- [Task to complete]: Every entry is to be set down a second time, precisely as written.

- [Provided records]:
* * * * * * *

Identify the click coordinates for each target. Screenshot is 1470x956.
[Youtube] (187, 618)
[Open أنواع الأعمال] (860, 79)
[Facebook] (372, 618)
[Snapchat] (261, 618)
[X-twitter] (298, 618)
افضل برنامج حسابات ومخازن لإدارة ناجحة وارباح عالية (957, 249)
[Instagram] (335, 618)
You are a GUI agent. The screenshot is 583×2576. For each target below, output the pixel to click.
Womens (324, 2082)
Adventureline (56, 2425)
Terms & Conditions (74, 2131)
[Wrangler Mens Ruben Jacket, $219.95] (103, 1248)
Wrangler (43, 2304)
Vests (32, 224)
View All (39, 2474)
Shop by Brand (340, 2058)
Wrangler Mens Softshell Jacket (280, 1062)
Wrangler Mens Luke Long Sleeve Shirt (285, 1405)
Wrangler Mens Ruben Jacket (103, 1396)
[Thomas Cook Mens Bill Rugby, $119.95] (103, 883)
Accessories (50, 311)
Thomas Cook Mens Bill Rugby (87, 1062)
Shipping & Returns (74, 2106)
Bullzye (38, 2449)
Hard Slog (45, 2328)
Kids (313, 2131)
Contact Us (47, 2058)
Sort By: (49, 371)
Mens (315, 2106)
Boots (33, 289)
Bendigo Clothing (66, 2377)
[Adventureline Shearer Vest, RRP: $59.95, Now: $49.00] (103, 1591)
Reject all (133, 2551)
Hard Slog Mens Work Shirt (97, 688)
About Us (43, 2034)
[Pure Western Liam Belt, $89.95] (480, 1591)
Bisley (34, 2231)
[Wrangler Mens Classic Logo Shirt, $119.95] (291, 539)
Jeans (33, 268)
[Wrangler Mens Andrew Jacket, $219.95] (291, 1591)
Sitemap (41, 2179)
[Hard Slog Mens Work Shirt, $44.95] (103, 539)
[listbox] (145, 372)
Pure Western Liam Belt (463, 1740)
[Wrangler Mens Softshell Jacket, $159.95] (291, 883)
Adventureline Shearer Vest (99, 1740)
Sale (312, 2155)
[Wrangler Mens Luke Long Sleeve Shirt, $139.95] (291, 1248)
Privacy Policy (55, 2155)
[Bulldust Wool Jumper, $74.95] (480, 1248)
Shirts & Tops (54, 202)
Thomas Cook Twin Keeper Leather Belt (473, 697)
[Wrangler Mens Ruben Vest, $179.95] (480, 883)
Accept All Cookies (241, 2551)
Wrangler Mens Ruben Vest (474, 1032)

* * * * * * *

- [Answer space]:
Identify the click coordinates for each target. Screenshot is 1470x956.
[Youtube] (187, 618)
[Open أنواع الأعمال] (860, 79)
[Facebook] (372, 618)
[Snapchat] (261, 618)
[X-twitter] (298, 618)
افضل برنامج حسابات ومخازن لإدارة ناجحة وارباح عالية (957, 249)
[Instagram] (335, 618)
You are a GUI agent. The screenshot is 583×2576. For each target below, output the pixel to click.
Womens (324, 2082)
Adventureline (56, 2425)
Terms & Conditions (74, 2131)
[Wrangler Mens Ruben Jacket, $219.95] (103, 1248)
Wrangler (43, 2304)
Vests (32, 224)
View All (39, 2474)
Shop by Brand (340, 2058)
Wrangler Mens Softshell Jacket (280, 1062)
Wrangler Mens Luke Long Sleeve Shirt (285, 1405)
Wrangler Mens Ruben Jacket (103, 1396)
[Thomas Cook Mens Bill Rugby, $119.95] (103, 883)
Accessories (50, 311)
Thomas Cook Mens Bill Rugby (87, 1062)
Shipping & Returns (74, 2106)
Bullzye (38, 2449)
Hard Slog (45, 2328)
Kids (313, 2131)
Contact Us (47, 2058)
Sort By: (49, 371)
Mens (315, 2106)
Boots (33, 289)
Bendigo Clothing (66, 2377)
[Adventureline Shearer Vest, RRP: $59.95, Now: $49.00] (103, 1591)
Reject all (133, 2551)
Hard Slog Mens Work Shirt (97, 688)
About Us (43, 2034)
[Pure Western Liam Belt, $89.95] (480, 1591)
Bisley (34, 2231)
[Wrangler Mens Classic Logo Shirt, $119.95] (291, 539)
Jeans (33, 268)
[Wrangler Mens Andrew Jacket, $219.95] (291, 1591)
Sitemap (41, 2179)
[Hard Slog Mens Work Shirt, $44.95] (103, 539)
[listbox] (145, 372)
Pure Western Liam Belt (463, 1740)
[Wrangler Mens Softshell Jacket, $159.95] (291, 883)
Adventureline Shearer Vest (99, 1740)
Sale (312, 2155)
[Wrangler Mens Luke Long Sleeve Shirt, $139.95] (291, 1248)
Privacy Policy (55, 2155)
[Bulldust Wool Jumper, $74.95] (480, 1248)
Shirts & Tops (54, 202)
Thomas Cook Twin Keeper Leather Belt (473, 697)
[Wrangler Mens Ruben Vest, $179.95] (480, 883)
Accept All Cookies (241, 2551)
Wrangler Mens Ruben Vest (474, 1032)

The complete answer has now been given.